▸ DATA TO EXAMINE:
------------

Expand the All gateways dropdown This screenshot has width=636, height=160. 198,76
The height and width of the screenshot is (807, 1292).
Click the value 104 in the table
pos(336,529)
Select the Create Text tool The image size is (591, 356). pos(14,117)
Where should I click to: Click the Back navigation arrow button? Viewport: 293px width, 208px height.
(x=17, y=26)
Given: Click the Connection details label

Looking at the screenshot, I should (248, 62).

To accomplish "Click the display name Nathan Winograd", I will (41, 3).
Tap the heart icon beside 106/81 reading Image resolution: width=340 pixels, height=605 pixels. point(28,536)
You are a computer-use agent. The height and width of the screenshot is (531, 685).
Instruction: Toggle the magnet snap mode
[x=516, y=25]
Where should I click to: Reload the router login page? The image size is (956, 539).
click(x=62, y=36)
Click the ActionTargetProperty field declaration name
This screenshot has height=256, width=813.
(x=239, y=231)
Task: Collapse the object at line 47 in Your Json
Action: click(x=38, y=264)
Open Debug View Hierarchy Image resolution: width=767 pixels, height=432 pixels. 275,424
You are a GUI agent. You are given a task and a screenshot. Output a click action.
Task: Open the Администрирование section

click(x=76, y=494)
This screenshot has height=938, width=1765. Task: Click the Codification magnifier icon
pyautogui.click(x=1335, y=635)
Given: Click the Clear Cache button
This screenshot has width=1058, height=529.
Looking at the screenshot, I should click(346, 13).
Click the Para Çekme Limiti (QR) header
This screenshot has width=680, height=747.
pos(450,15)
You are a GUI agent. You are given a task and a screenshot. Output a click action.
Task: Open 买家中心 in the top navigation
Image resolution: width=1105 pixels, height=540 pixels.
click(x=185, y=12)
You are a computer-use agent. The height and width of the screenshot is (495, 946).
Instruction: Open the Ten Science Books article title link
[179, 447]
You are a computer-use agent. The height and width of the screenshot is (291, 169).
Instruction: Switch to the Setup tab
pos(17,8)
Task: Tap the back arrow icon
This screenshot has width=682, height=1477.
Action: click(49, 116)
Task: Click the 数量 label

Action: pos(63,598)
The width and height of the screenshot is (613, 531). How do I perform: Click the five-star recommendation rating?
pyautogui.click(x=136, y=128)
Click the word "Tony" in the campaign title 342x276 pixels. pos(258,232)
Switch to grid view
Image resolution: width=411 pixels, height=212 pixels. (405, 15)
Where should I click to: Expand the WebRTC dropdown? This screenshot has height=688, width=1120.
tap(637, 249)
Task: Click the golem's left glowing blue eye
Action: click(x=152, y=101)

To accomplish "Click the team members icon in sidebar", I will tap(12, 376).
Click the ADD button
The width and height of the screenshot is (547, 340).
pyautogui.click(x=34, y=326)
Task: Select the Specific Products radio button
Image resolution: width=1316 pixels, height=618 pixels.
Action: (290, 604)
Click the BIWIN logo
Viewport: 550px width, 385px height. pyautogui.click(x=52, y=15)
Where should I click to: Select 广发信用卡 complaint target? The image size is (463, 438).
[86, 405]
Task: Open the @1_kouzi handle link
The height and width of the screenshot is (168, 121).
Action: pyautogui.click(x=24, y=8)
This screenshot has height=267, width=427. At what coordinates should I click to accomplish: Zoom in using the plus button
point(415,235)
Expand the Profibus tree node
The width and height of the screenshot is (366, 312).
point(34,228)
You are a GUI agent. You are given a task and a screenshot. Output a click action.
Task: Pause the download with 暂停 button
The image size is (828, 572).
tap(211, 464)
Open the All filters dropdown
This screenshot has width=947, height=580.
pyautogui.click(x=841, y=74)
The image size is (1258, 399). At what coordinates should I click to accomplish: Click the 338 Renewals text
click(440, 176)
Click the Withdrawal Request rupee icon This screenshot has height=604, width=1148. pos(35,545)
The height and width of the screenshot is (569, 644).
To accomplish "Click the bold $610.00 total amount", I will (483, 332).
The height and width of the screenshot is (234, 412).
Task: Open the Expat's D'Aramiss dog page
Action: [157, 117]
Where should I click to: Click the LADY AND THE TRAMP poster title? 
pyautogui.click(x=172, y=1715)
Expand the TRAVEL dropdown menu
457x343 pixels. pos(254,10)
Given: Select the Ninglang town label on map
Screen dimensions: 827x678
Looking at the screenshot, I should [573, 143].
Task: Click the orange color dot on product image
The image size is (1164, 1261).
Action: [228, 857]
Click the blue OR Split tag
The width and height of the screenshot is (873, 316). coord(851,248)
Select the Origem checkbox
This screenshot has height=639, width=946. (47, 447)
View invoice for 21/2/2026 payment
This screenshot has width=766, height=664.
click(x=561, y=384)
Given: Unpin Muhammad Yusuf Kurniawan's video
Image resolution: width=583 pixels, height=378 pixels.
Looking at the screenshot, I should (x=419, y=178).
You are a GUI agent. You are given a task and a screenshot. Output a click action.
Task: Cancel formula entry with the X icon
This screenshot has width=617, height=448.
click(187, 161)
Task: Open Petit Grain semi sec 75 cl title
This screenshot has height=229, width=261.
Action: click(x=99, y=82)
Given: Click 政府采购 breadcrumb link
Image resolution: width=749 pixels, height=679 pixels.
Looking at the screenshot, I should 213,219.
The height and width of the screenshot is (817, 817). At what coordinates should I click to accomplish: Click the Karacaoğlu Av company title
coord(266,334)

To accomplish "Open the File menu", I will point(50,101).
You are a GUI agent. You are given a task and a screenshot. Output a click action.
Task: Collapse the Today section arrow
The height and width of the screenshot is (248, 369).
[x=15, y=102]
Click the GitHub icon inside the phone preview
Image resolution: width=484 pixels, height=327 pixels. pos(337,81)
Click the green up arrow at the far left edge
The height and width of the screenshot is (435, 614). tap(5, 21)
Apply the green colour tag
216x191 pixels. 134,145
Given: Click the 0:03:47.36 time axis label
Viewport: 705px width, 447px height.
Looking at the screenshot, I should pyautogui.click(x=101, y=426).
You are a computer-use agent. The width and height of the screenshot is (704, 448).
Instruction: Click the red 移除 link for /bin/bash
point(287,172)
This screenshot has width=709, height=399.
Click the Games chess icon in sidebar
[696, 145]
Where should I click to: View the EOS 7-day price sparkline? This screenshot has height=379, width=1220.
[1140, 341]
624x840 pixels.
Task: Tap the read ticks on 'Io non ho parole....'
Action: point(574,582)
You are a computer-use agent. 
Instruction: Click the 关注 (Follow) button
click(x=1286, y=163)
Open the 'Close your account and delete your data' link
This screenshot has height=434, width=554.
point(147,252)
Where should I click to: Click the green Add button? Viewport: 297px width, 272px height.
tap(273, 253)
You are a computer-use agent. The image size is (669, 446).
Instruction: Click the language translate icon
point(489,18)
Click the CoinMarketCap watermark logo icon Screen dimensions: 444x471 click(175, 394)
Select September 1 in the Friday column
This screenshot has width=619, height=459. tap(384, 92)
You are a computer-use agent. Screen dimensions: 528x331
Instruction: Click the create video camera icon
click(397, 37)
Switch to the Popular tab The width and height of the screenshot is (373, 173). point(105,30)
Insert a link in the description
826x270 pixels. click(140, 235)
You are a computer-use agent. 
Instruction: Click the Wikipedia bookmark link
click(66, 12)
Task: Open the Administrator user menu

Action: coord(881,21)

------------

▸ EXERCISE DESCRIPTION:
Using the listing above, tally how many lines include the word "computer". Write only the number.

▸ PROBLEM SOLUTION:
8